─── Records shown ───

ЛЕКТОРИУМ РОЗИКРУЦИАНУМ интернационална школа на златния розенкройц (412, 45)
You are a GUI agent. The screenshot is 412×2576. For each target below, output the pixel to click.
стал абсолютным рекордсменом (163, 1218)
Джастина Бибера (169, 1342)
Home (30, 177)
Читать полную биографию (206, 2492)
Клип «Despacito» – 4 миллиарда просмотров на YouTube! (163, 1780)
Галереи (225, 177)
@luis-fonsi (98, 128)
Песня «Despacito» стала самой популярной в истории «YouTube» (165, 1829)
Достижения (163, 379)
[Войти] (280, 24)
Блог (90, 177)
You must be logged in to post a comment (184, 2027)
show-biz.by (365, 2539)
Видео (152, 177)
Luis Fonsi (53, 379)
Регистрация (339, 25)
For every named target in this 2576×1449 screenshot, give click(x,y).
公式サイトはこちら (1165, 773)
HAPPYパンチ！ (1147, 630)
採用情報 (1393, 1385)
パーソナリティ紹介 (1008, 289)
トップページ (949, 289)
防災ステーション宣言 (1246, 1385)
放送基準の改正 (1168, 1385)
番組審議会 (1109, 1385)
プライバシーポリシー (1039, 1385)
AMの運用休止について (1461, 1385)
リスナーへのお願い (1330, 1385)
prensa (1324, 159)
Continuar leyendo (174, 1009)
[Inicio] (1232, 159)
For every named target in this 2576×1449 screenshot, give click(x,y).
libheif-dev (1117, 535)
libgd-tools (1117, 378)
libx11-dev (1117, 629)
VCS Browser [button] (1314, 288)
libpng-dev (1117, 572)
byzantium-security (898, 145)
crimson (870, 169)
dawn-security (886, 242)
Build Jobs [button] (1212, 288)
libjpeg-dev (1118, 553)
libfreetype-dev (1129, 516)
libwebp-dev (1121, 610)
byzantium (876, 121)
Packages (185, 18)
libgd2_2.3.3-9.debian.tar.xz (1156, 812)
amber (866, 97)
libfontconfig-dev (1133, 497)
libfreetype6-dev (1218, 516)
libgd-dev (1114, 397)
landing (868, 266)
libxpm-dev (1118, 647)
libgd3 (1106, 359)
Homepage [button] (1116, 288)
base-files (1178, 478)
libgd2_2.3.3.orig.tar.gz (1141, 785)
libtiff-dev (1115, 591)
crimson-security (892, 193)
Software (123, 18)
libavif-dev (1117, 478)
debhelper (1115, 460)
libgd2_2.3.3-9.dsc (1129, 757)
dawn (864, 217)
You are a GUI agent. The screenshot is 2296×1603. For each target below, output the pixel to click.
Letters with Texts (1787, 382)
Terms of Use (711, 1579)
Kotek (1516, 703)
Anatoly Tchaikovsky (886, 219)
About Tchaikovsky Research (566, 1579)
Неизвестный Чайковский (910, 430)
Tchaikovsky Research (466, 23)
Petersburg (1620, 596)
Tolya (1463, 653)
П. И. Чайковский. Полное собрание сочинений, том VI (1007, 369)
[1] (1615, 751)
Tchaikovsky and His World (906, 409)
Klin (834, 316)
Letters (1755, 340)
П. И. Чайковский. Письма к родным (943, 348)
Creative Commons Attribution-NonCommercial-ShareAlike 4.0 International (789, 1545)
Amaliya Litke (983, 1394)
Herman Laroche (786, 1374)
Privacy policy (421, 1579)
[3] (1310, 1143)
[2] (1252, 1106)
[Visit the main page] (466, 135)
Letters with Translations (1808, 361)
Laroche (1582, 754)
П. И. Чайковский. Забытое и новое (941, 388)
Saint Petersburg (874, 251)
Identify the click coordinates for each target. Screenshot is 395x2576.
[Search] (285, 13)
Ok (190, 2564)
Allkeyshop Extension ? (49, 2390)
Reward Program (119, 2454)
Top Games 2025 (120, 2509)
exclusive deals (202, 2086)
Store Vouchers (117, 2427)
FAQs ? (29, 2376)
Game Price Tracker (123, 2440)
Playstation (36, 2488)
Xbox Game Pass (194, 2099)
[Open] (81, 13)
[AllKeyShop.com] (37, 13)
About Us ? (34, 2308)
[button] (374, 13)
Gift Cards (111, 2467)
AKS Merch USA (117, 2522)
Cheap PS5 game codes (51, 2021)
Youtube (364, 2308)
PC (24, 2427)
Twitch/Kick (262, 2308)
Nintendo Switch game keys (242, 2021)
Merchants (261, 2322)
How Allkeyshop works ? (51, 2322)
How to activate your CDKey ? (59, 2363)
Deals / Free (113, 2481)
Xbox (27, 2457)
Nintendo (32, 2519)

───

== Exercise description ==
Nothing in the records may be altered; restate them word for word.

== Answer to this exercise ==
ЛЕКТОРИУМ РОЗИКРУЦИАНУМ интернационална школа на златния розенкройц (412, 45)
You are a GUI agent. The screenshot is 412×2576. For each target below, output the pixel to click.
стал абсолютным рекордсменом (163, 1218)
Джастина Бибера (169, 1342)
Home (30, 177)
Читать полную биографию (206, 2492)
Клип «Despacito» – 4 миллиарда просмотров на YouTube! (163, 1780)
Галереи (225, 177)
@luis-fonsi (98, 128)
Песня «Despacito» стала самой популярной в истории «YouTube» (165, 1829)
Достижения (163, 379)
[Войти] (280, 24)
Блог (90, 177)
You must be logged in to post a comment (184, 2027)
show-biz.by (365, 2539)
Видео (152, 177)
Luis Fonsi (53, 379)
Регистрация (339, 25)
For every named target in this 2576×1449 screenshot, give click(x,y).
公式サイトはこちら (1165, 773)
HAPPYパンチ！ (1147, 630)
採用情報 (1393, 1385)
パーソナリティ紹介 (1008, 289)
トップページ (949, 289)
防災ステーション宣言 (1246, 1385)
放送基準の改正 (1168, 1385)
番組審議会 (1109, 1385)
プライバシーポリシー (1039, 1385)
AMの運用休止について (1461, 1385)
リスナーへのお願い (1330, 1385)
prensa (1324, 159)
Continuar leyendo (174, 1009)
[Inicio] (1232, 159)
For every named target in this 2576×1449 screenshot, give click(x,y).
libheif-dev (1117, 535)
libgd-tools (1117, 378)
libx11-dev (1117, 629)
VCS Browser [button] (1314, 288)
libpng-dev (1117, 572)
byzantium-security (898, 145)
crimson (870, 169)
dawn-security (886, 242)
Build Jobs [button] (1212, 288)
libjpeg-dev (1118, 553)
libfreetype-dev (1129, 516)
libwebp-dev (1121, 610)
byzantium (876, 121)
Packages (185, 18)
libgd2_2.3.3-9.debian.tar.xz (1156, 812)
amber (866, 97)
libfontconfig-dev (1133, 497)
libfreetype6-dev (1218, 516)
libgd-dev (1114, 397)
landing (868, 266)
libxpm-dev (1118, 647)
libgd3 (1106, 359)
Homepage [button] (1116, 288)
base-files (1178, 478)
libgd2_2.3.3.orig.tar.gz (1141, 785)
libtiff-dev (1115, 591)
crimson-security (892, 193)
Software (123, 18)
libavif-dev (1117, 478)
debhelper (1115, 460)
libgd2_2.3.3-9.dsc (1129, 757)
dawn (864, 217)
You are a GUI agent. The screenshot is 2296×1603. For each target below, output the pixel to click.
Letters with Texts (1787, 382)
Terms of Use (711, 1579)
Kotek (1516, 703)
Anatoly Tchaikovsky (886, 219)
About Tchaikovsky Research (566, 1579)
Неизвестный Чайковский (910, 430)
Tchaikovsky Research (466, 23)
Petersburg (1620, 596)
Tolya (1463, 653)
П. И. Чайковский. Полное собрание сочинений, том VI (1007, 369)
[1] (1615, 751)
Tchaikovsky and His World (906, 409)
Klin (834, 316)
Letters (1755, 340)
П. И. Чайковский. Письма к родным (943, 348)
Creative Commons Attribution-NonCommercial-ShareAlike 4.0 International (789, 1545)
Amaliya Litke (983, 1394)
Herman Laroche (786, 1374)
Privacy policy (421, 1579)
[3] (1310, 1143)
[2] (1252, 1106)
[Visit the main page] (466, 135)
Letters with Translations (1808, 361)
Laroche (1582, 754)
П. И. Чайковский. Забытое и новое (941, 388)
Saint Petersburg (874, 251)
Identify the click coordinates for each target. Screenshot is 395x2576.
[Search] (285, 13)
Ok (190, 2564)
Allkeyshop Extension ? (49, 2390)
Reward Program (119, 2454)
Top Games 2025 (120, 2509)
exclusive deals (202, 2086)
Store Vouchers (117, 2427)
FAQs ? (29, 2376)
Game Price Tracker (123, 2440)
Playstation (36, 2488)
Xbox Game Pass (194, 2099)
[Open] (81, 13)
[AllKeyShop.com] (37, 13)
About Us ? (34, 2308)
[button] (374, 13)
Gift Cards (111, 2467)
AKS Merch USA (117, 2522)
Cheap PS5 game codes (51, 2021)
Youtube (364, 2308)
PC (24, 2427)
Twitch/Kick (262, 2308)
Nintendo Switch game keys (242, 2021)
Merchants (261, 2322)
How Allkeyshop works ? (51, 2322)
How to activate your CDKey ? (59, 2363)
Deals / Free (113, 2481)
Xbox (27, 2457)
Nintendo (32, 2519)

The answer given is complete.